The recipients of the 2016 UNAGB Global Citizenship Award are Janice G. Hunt and Ambassador Walter Carrington. Join us at the Global Citizens Gala on Saturday, June 11 at the Fairmont Copley Plaza to celebrate their inspirational achievements!
Janice G. Hunt lives in Needham. In addition to being on the UNAGB board, she is an Overseer of the Huntington Theatre, serves on several committees of The Trustees of Reservations (past President) and Wellesley College (past President of the Alumnae Association and Trustee) and many other community organizations. She and her husband, Roger B. Hunt, a retired Boston lawyer, have four children and seven grandchildren.
Janice has spent a lifetime as a volunteer. She is the past chairwoman of a multitude of special events for BSO, BPL, Save Venice and other organizations, a trustee of schools from nursery to Winsor School, President of the largest day-care group in MA, founder of lots of fun programs, trustee of Prouts Neck Association in Maine, Board member of other smaller groups, former Secretary of the Board of the UNA-USA in NY and continued involvement with The Trustees of Reservations.
Walter Carrington is a former American Ambassador to Nigeria and Senegal, both governments have conferred upon him national honors. In addition, in recognition of his championing of human rights in Nigeria, the diplomatic enclave in Lagos was renamed Walter Carrington Crescent. The United States embassy in Nigeria has established a youth fellowship in his honor (Carrington Youth Fellowship Initiative – CYFI.) Ambassador Carrington’s career has intersected with diplomacy, academia, law, government, politics, and human rights.
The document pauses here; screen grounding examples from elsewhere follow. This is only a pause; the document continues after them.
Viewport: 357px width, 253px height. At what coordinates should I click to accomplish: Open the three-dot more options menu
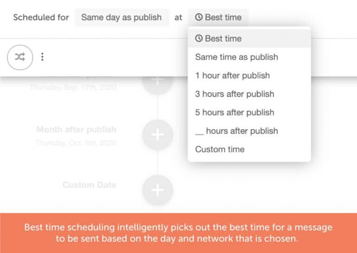[42, 57]
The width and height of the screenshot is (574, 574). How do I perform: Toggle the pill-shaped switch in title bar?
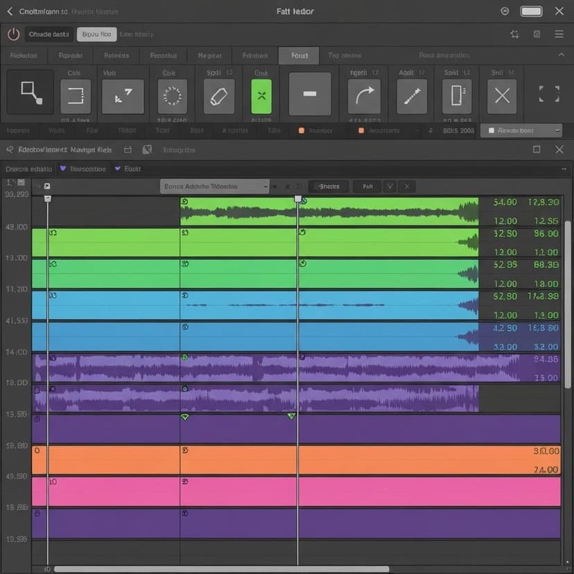click(x=531, y=11)
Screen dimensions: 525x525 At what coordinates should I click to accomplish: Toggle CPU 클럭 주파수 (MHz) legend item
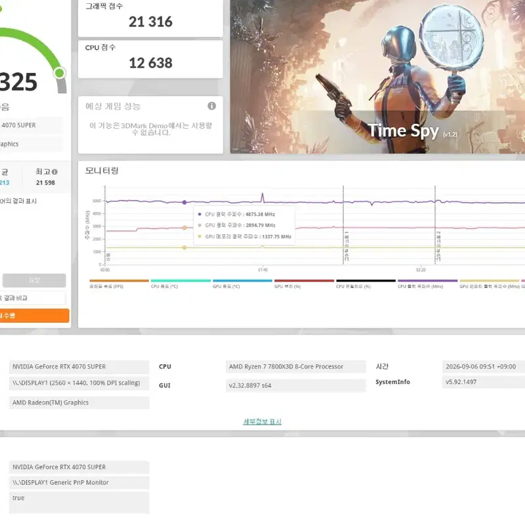427,284
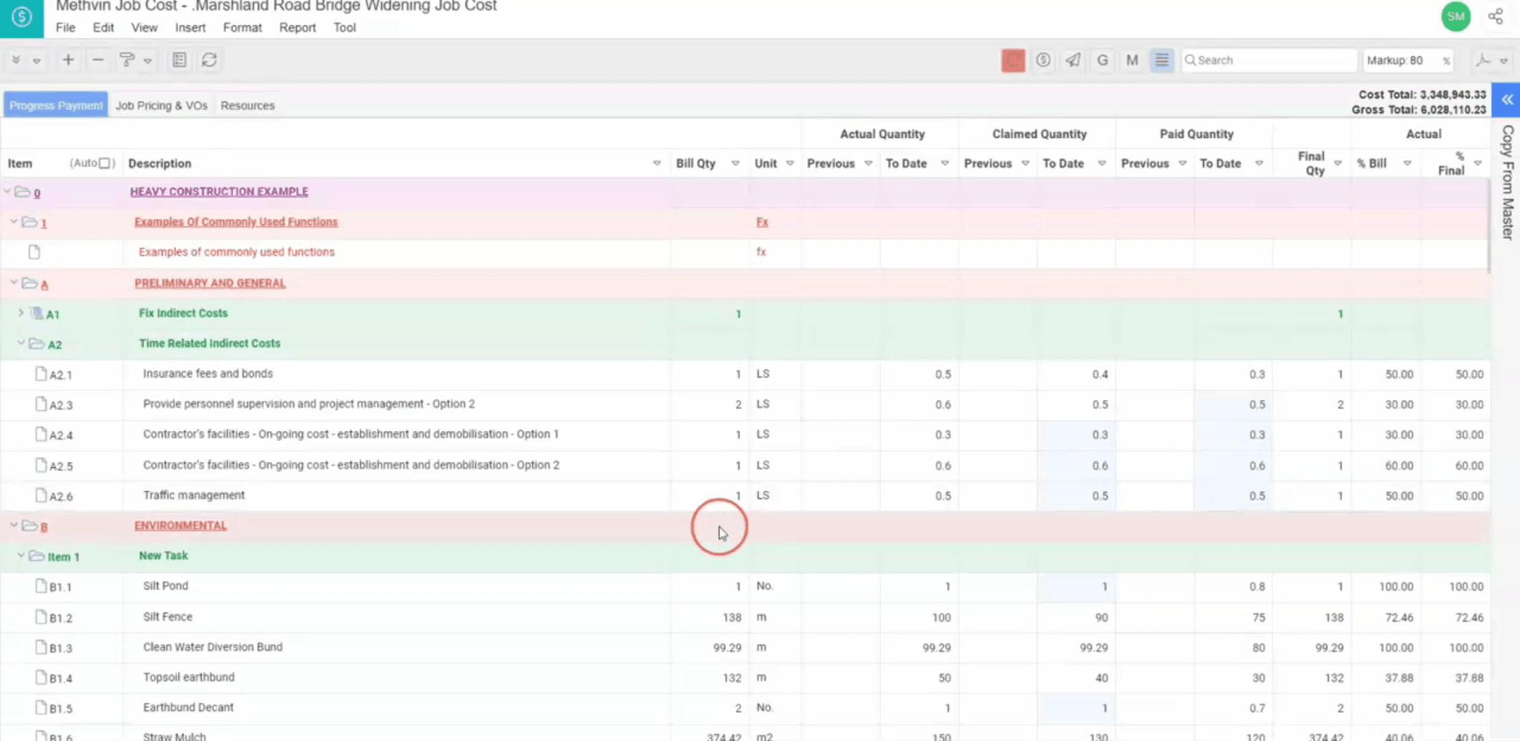Expand the A1 Fix Indirect Costs row
1520x741 pixels.
(21, 313)
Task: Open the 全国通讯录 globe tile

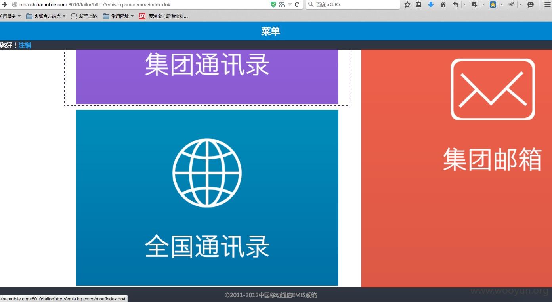Action: pyautogui.click(x=207, y=197)
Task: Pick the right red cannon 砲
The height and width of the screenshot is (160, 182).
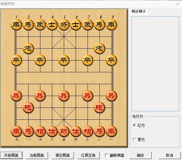Action: click(99, 107)
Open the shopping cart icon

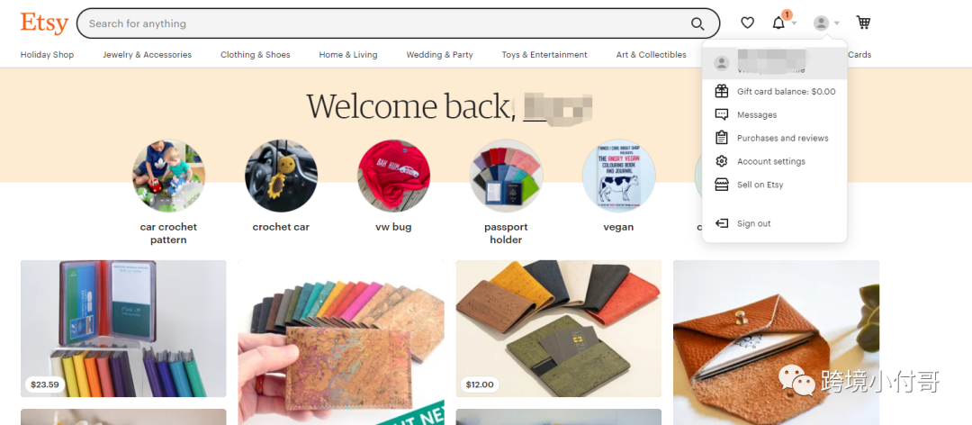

A civil rights activist during his university days, Carrington was the first student elected to the National Board of Directors of the NAACP. A graduate of Harvard College and Law School, Carrington was a member of the Massachusetts Commission Against Discrimination becoming, at the age of 27, the youngest person to be appointed a Commissioner in the Commonwealth’s history. He was in charge of the case leading to the Red Sox hiring their first black player, the last Major League Baseball team to do so.
Carrington was one of the first overseas directors of the Peace Corps, spending ten years in charge of programs in Sierra Leone, Tunisia and Senegal and as Regional Director for Africa. From there he went to the African-American Institute as its Executive Vice President and publisher of its magazine Africa Report. While there he was selected as Chairman of the United Nations Donor Agencies Conference on the African Regional Plan for the Application of Science and Technology to Development held in Addis Ababa, Ethiopia.He has been a Visiting Professor at several universities and was selected to spend a semester as a Distinguished Visitor at the MacArthur Foundation.He is currently an Associate of Harvard’s Hutchins Institute while working on a book on Nigeria.
In 1994 Ambassador Carrington was selected by the Boston Globe Sunday Magazine as one of the 100 most distinguished living graduates of Massachusetts’ public and parochial schools.He and his wife Arese were joint recipients of the 2014 City of Newton Lifetime Human Rights Achievement Award.